Goodbye, year of the water snake, and hello, year of the wooden horse. The Chinese New Year, or Nónglì Xinnián, is coming up on Jan. 31, the first day of the first month of the Chinese calendar.
The Chinese months are determined by both solar and lunar changes, with the new year coming approximately a month and a half after the winter solstice and symbolizing the beginning of spring, explains Peter Newbury, a former professor of astronomy at UBC. As such, the fifteen days of celebration that go from January 31 to are also known as the spring festival.
The Chinese animal signs are a significant part of the new year, with this year ushering in the horse, an animal signifying unexpected adventure and surprising romance, according to astrologer Susan Levitt. These characteristics are the most pertinent to those born in the year of the horse: 1918, 1930, 1942, 1954, 1966, 1978, 1990, 2002, 2014.
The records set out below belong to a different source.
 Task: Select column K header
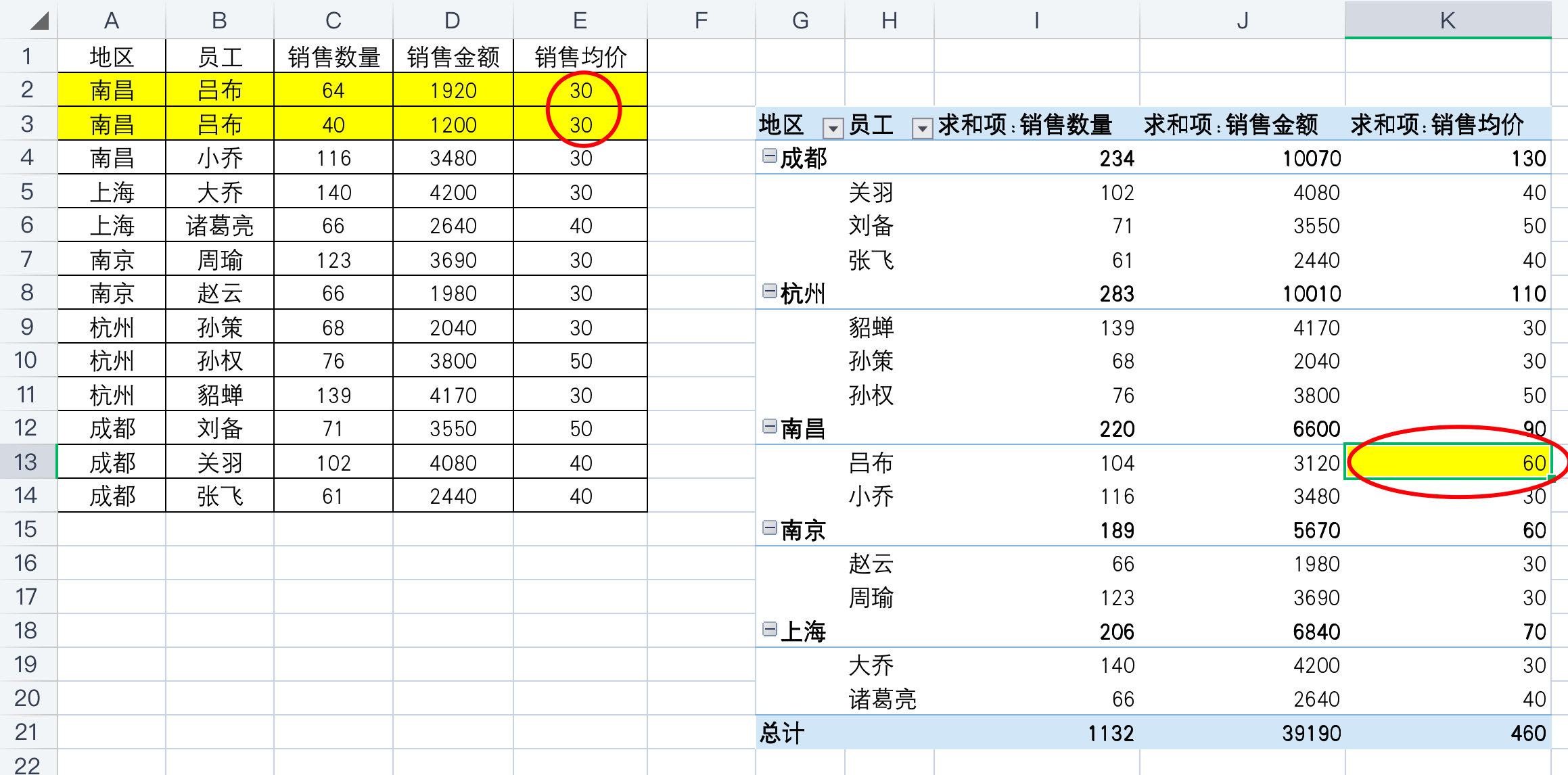pos(1447,20)
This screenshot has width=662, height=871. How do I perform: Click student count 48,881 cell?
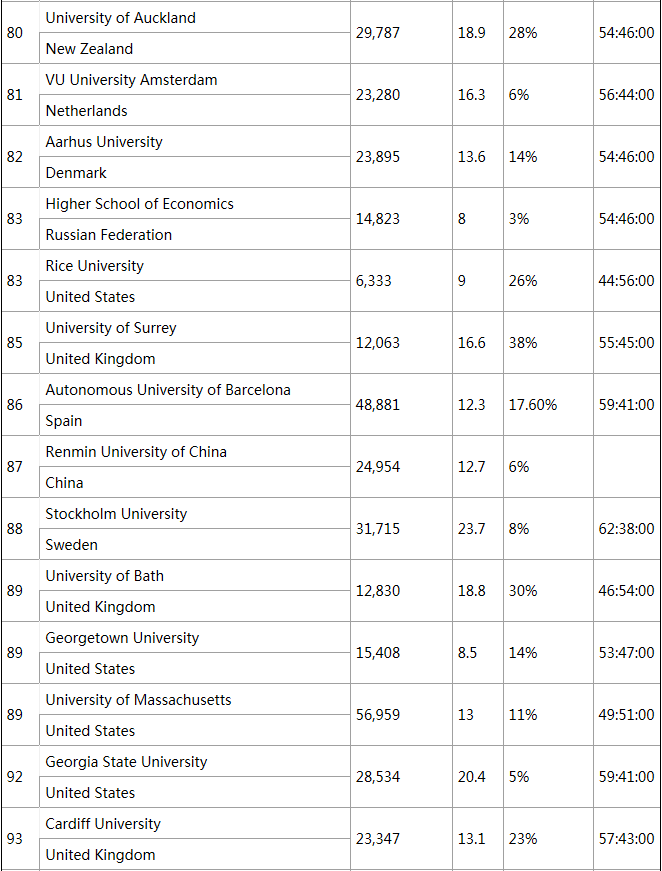tap(378, 405)
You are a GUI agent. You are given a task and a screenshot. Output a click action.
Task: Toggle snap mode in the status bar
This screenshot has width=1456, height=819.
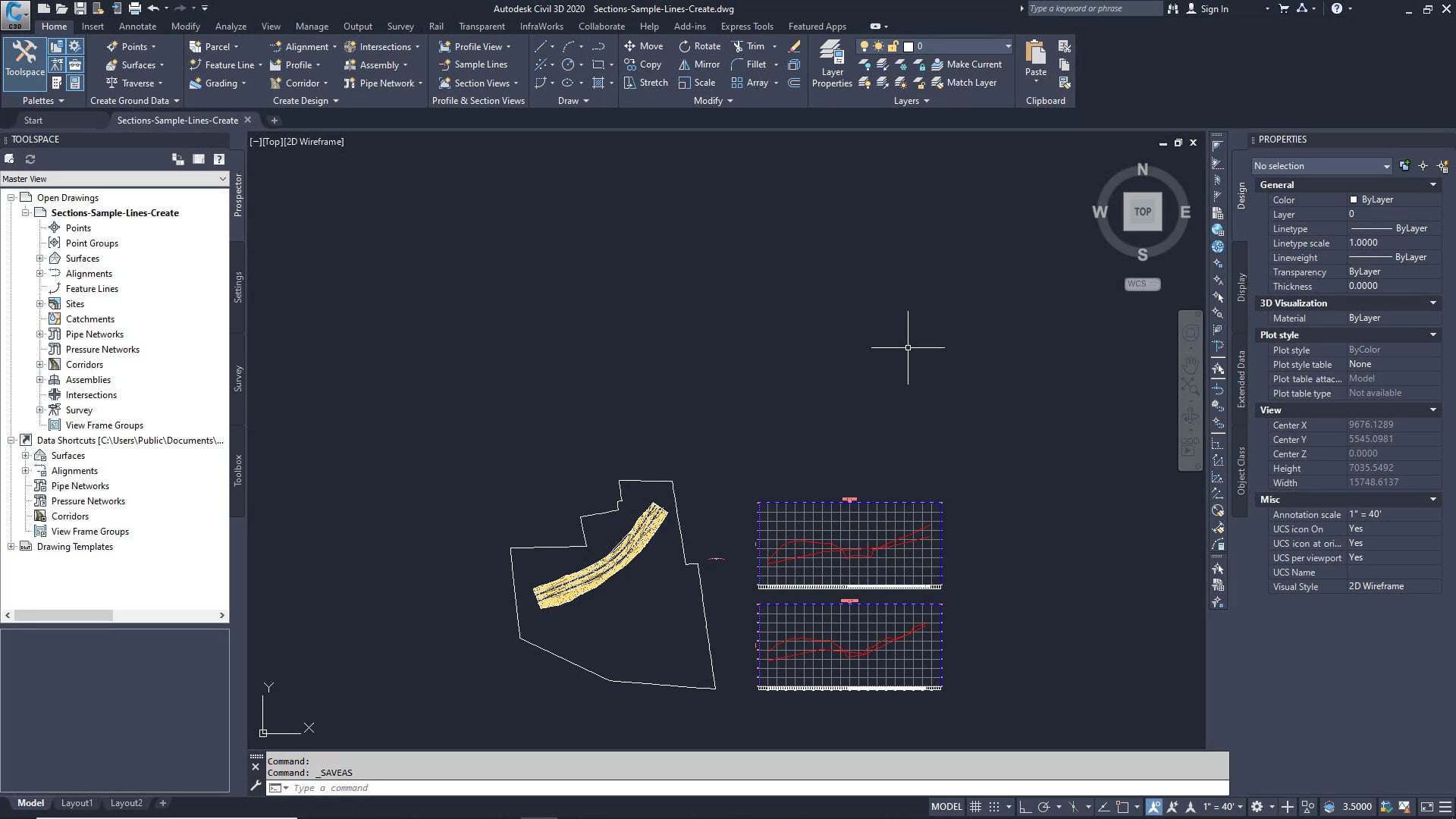(x=993, y=806)
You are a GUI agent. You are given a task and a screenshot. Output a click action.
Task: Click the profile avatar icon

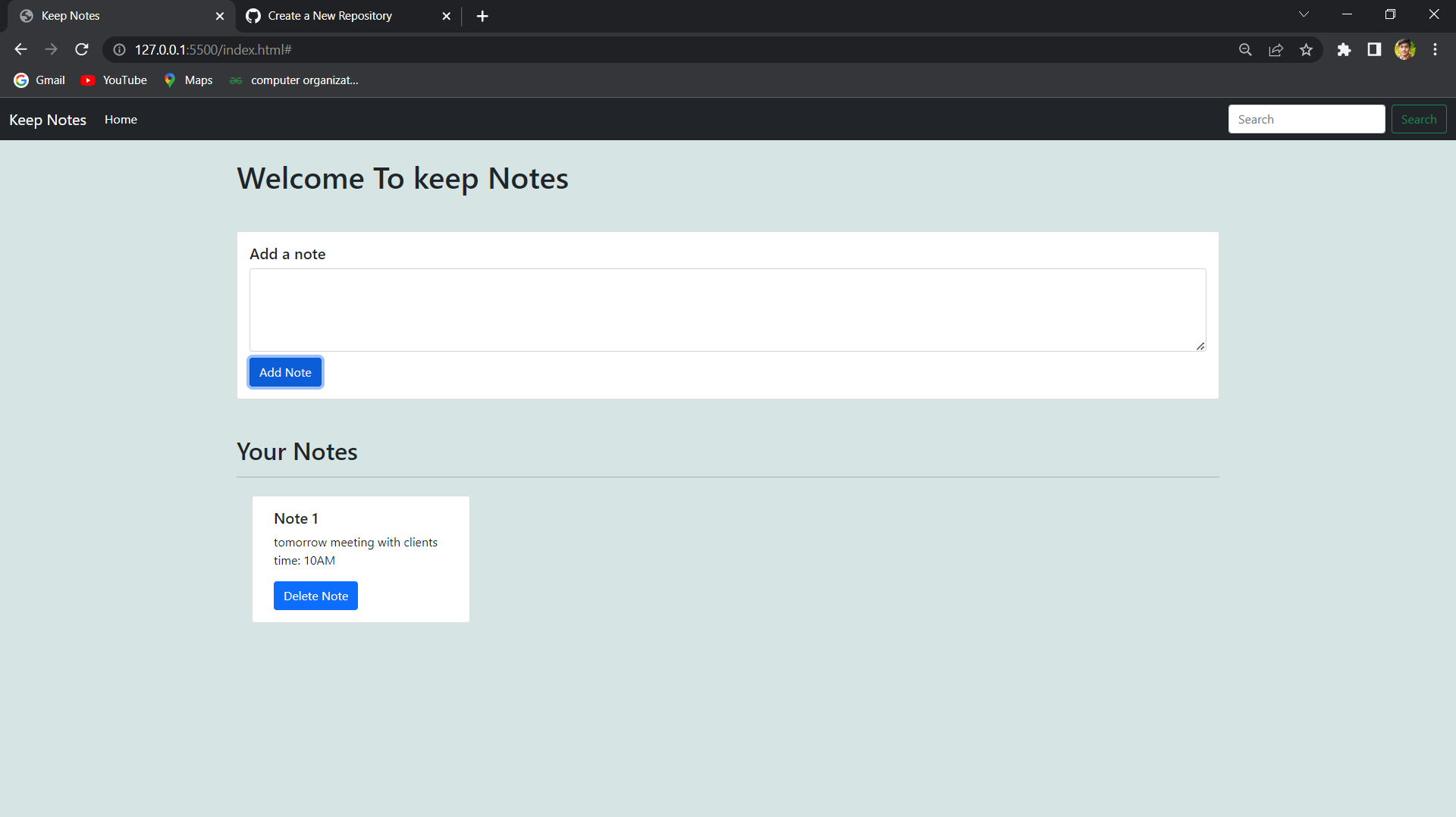coord(1405,49)
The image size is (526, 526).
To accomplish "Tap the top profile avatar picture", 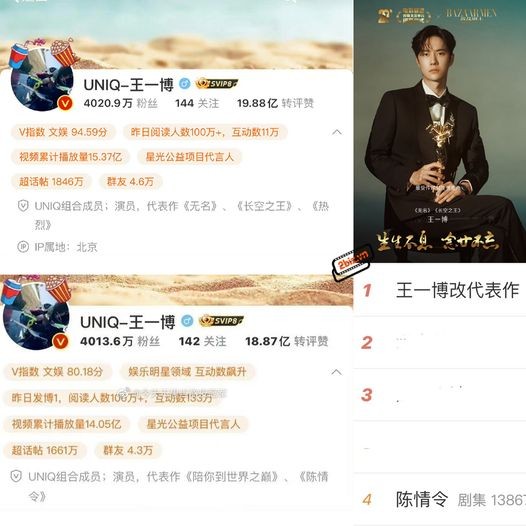I will [42, 79].
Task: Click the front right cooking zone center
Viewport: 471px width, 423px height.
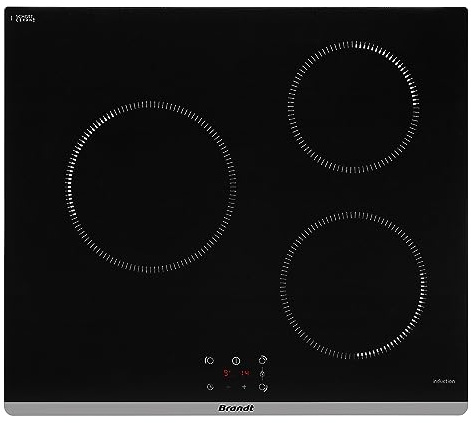Action: pos(354,285)
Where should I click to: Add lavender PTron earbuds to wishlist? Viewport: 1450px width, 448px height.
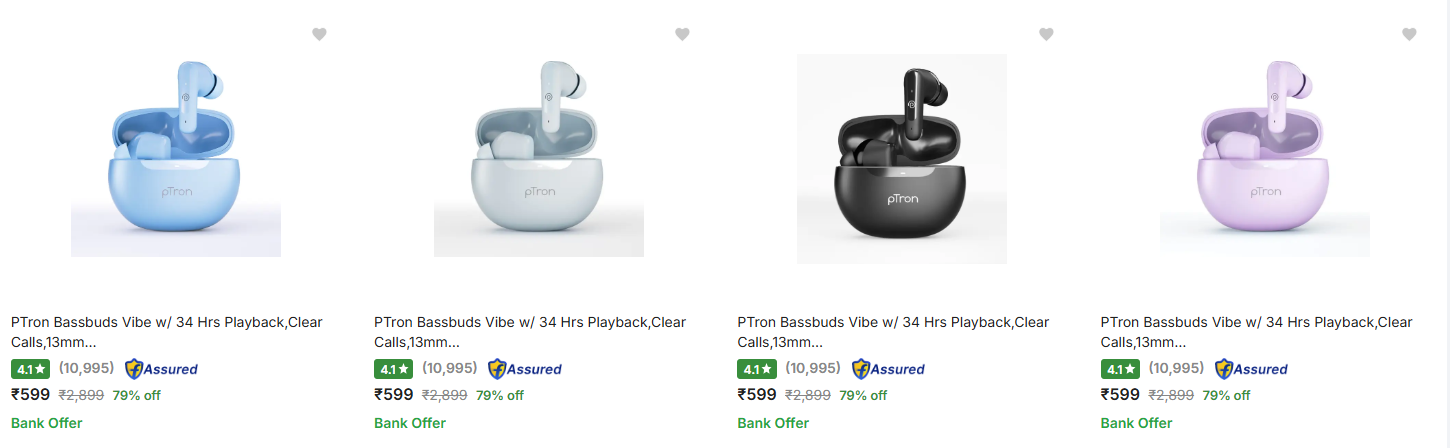click(1409, 34)
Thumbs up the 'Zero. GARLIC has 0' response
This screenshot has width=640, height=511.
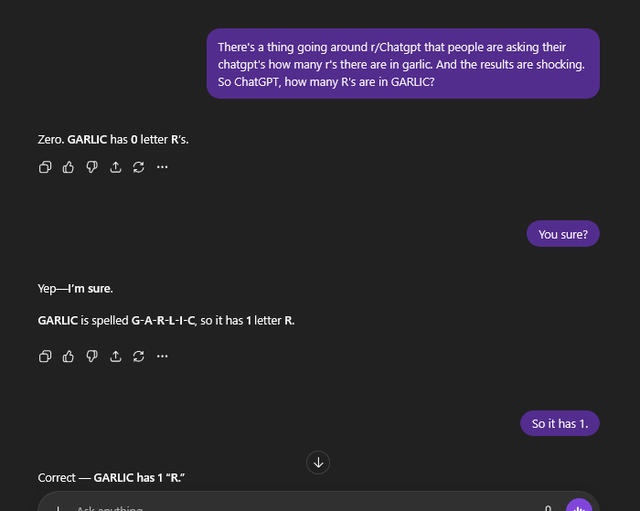point(68,167)
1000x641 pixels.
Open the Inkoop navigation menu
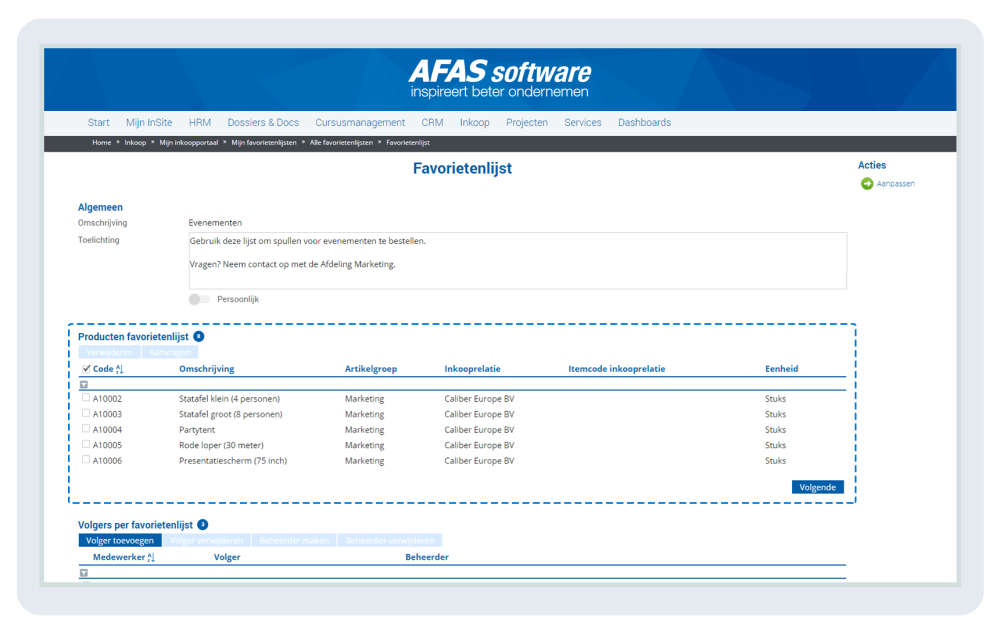tap(474, 122)
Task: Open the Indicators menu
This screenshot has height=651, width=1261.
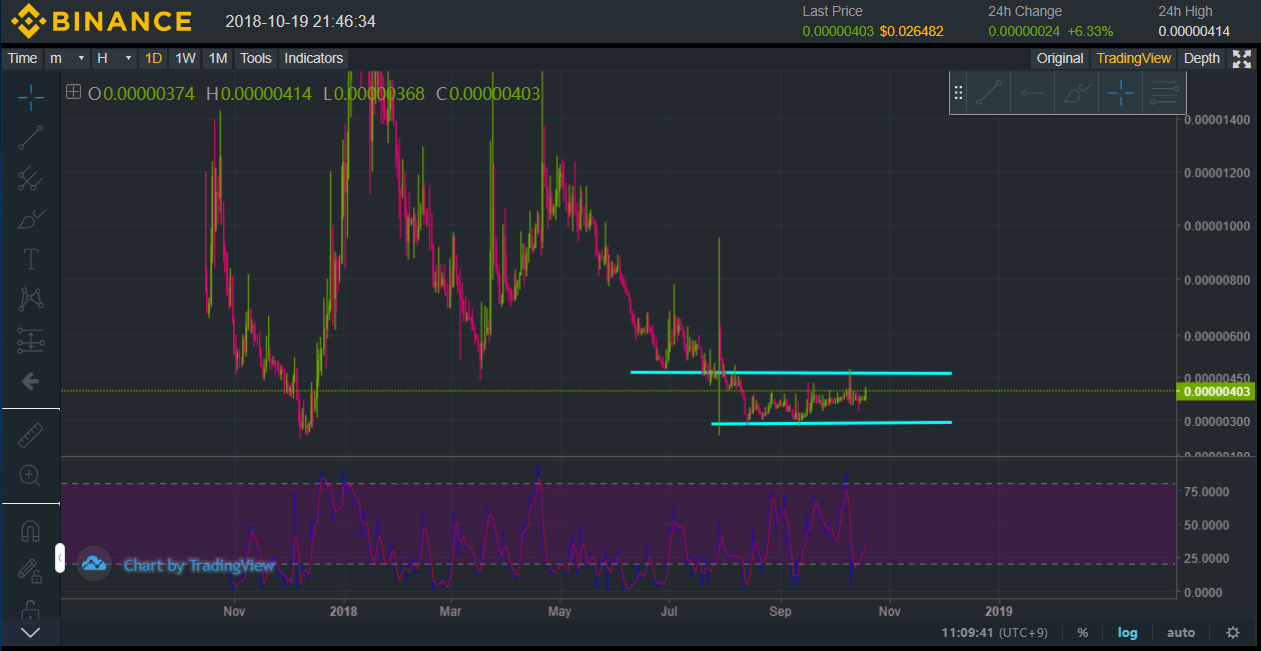Action: (313, 58)
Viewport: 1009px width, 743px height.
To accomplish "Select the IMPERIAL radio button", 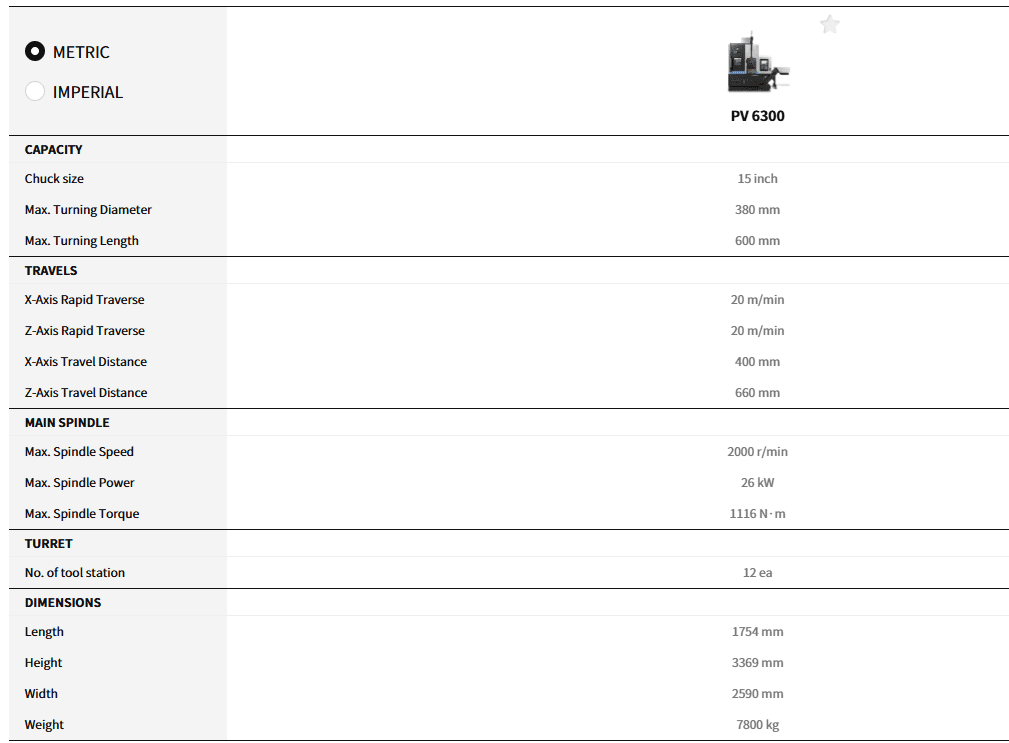I will coord(35,92).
An additional astrological factor that isn't as universally recognized is the element put together with each year: either metal, wood, water, fire or earth. These distinguish the year even further, with 2014 known as the year of the wooden horse, or the green wooden horse, as wood is associated with greenery and nature. (You can find out your specific animal and element using this tool at ChineseAstrology.uk.)
Celebrations for the Lunar New Year include parades, wearing red (it's considered a lucky colour) and enjoying time off work. Modern times, however, seem to have changed the traditional holiday within China, with many disappointed to discover the government had not granted an official holiday on Lunar New Year's Eve, Jan. 30, in the western calendar. According to the Guardian, this is usually a time for families to gather together and have dinner, but due to the modernization of the economy, it was changed.
In Canada, with its population of more than 1.5 million people of Chinese heritage, according to the Government of Canada website, celebrations will be held in the many Chinatowns across the country.